Quigley throws two-seam and four-seam fastballs and a hard slider. He said he occasionally uses a changeup against left-handed hitters.
“I’m basically a two-pitch reliever,” he said. “In a relief role, I’m a believer that you don’t need to complicate it. If you have two pitches that work well, you can succeed.
“But when you get to the higher levels, you won’t always get a lot of strikeouts like I got here. You have to be able to get guys to hit the ball on the ground.”
Quigley had been named after the season as the pitching coach at University of St. Francis for new head coach Brian Michalak. He is working with the team daily, “but more as an assistant pitching coach now,” he said.
The Saints’ new pitching coach is Brian Smith, who was superb as Quigley’s eighth-inning setup man with the Slammers.
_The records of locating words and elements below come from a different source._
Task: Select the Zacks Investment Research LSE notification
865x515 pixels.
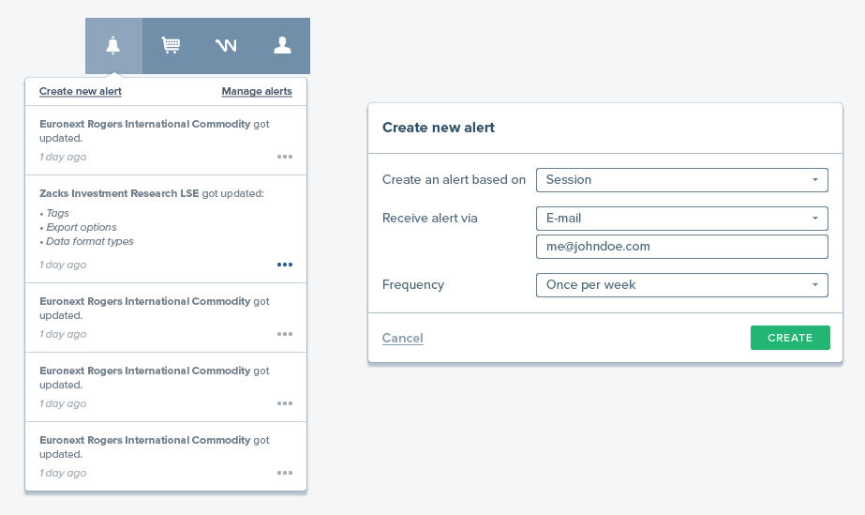Action: [166, 229]
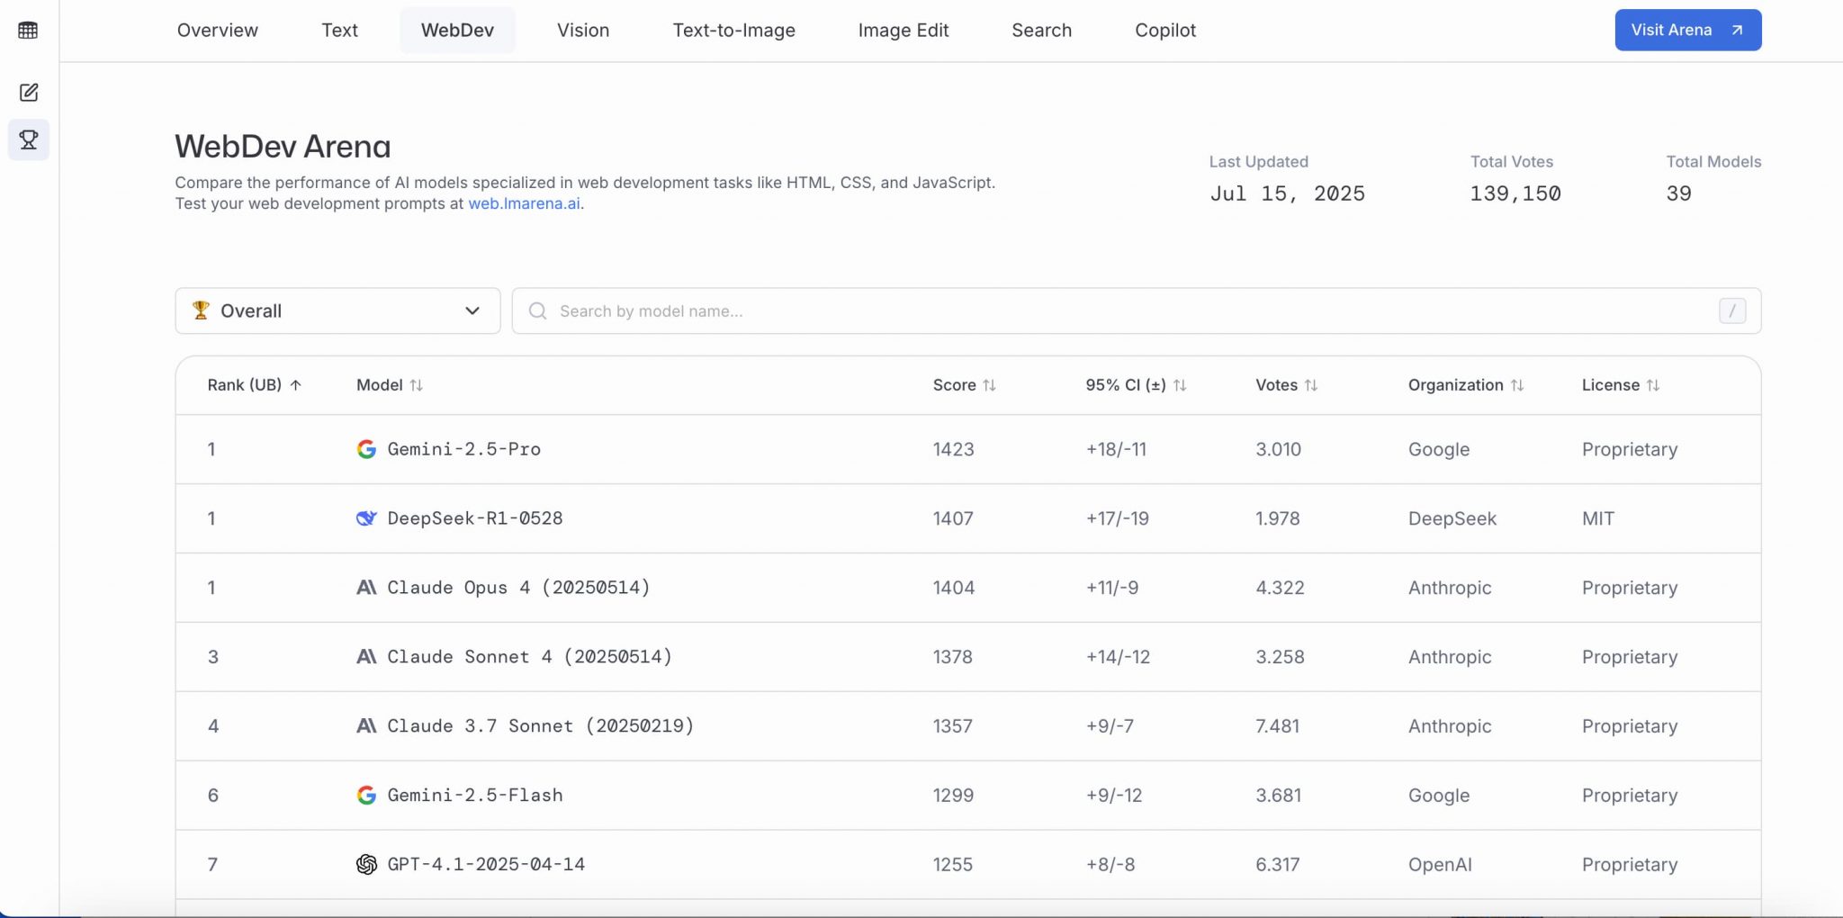1843x918 pixels.
Task: Select the Copilot tab
Action: (x=1164, y=31)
“We already transitioned the coaching from me to him,” Quigley said. “Brian is my roommate and he will play for the Slammers again next season. His dad, Bill, played for Gordie (Gillespie) at St. Francis in the ’80s.”
In a worst-case scenario, if things do not go as hoped with the Diamondbacks, Quigley pointed out he has one year of eligibility in the Frontier League. “The Slammers still hold my rights for independent ball,” he said. “I’m hoping that won’t be the case, but this is not a bad place to play.”